Task to carry out
Copy the lines of the records below without any change, from the line with "Open info on the 1 045 MW transfer label" up to and including the line with "click(x=33, y=309)".

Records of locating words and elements
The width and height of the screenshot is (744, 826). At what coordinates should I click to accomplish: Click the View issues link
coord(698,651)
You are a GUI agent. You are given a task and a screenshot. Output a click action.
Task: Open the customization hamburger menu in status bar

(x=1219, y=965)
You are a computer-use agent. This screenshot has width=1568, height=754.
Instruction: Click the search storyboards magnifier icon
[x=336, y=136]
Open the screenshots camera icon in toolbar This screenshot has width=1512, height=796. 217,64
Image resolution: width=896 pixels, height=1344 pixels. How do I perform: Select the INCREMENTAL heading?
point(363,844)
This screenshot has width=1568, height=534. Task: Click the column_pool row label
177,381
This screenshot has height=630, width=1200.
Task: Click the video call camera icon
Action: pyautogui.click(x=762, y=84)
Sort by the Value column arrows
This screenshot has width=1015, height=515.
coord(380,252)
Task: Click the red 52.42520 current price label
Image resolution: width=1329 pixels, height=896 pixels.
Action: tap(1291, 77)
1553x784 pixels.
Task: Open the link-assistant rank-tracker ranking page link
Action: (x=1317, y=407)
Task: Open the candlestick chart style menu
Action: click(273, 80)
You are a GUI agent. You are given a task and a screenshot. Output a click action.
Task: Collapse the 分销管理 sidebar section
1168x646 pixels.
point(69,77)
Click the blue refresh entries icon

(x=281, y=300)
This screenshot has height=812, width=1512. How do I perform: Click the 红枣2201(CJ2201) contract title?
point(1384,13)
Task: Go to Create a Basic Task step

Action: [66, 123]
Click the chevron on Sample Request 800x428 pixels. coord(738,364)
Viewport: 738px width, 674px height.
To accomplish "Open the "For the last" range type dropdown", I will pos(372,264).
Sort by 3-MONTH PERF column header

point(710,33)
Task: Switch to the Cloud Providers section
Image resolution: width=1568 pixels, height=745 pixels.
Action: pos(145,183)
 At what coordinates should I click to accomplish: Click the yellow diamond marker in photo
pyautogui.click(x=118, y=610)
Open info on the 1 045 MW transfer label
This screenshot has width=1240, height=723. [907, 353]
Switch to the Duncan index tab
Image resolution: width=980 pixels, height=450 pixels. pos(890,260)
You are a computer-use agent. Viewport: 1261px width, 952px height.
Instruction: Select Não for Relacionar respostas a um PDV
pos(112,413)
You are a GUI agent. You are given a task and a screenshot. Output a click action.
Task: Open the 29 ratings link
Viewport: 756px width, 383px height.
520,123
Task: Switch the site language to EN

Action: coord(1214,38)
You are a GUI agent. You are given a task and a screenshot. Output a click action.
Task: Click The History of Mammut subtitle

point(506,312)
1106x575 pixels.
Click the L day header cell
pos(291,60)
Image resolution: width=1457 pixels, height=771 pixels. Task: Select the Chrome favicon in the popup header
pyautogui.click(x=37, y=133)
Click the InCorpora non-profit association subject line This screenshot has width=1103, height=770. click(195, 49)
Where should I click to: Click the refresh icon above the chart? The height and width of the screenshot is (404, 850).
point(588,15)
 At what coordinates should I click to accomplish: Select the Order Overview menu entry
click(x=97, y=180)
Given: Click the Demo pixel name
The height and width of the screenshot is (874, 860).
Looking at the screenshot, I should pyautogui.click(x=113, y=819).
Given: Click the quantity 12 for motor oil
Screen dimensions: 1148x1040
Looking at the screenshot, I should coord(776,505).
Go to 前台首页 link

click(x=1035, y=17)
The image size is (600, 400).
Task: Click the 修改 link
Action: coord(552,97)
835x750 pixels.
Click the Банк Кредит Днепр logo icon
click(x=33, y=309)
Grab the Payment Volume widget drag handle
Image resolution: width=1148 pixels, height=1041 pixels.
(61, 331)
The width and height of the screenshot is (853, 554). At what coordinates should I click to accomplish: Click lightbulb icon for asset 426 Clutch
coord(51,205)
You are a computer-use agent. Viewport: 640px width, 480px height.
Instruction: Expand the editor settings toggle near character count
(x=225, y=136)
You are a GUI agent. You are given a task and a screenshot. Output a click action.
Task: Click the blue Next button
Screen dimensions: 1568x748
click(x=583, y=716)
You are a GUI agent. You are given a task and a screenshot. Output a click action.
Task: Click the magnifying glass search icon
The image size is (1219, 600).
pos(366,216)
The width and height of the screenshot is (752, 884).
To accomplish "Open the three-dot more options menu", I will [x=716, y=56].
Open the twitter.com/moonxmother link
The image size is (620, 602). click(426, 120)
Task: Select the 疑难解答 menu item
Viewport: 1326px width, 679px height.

Expected answer
Open info on the 1 045 MW transfer label
This screenshot has width=1240, height=723. [907, 353]
Switch to the Duncan index tab
Image resolution: width=980 pixels, height=450 pixels. pos(890,260)
You are a computer-use agent. Viewport: 1261px width, 952px height.
Instruction: Select Não for Relacionar respostas a um PDV
pos(112,413)
You are a GUI agent. You are given a task and a screenshot. Output a click action.
Task: Open the 29 ratings link
Viewport: 756px width, 383px height.
520,123
Task: Switch the site language to EN

Action: coord(1214,38)
You are a GUI agent. You are given a task and a screenshot. Output a click action.
Task: Click The History of Mammut subtitle

point(506,312)
1106x575 pixels.
Click the L day header cell
pos(291,60)
Image resolution: width=1457 pixels, height=771 pixels. Task: Select the Chrome favicon in the popup header
pyautogui.click(x=37, y=133)
Click the InCorpora non-profit association subject line This screenshot has width=1103, height=770. click(195, 49)
Where should I click to: Click the refresh icon above the chart? The height and width of the screenshot is (404, 850).
point(588,15)
 At what coordinates should I click to accomplish: Select the Order Overview menu entry
click(x=97, y=180)
Given: Click the Demo pixel name
The height and width of the screenshot is (874, 860).
Looking at the screenshot, I should pyautogui.click(x=113, y=819).
Given: Click the quantity 12 for motor oil
Screen dimensions: 1148x1040
Looking at the screenshot, I should coord(776,505).
Go to 前台首页 link

click(x=1035, y=17)
The image size is (600, 400).
Task: Click the 修改 link
Action: coord(552,97)
835x750 pixels.
Click the Банк Кредит Днепр logo icon
click(x=33, y=309)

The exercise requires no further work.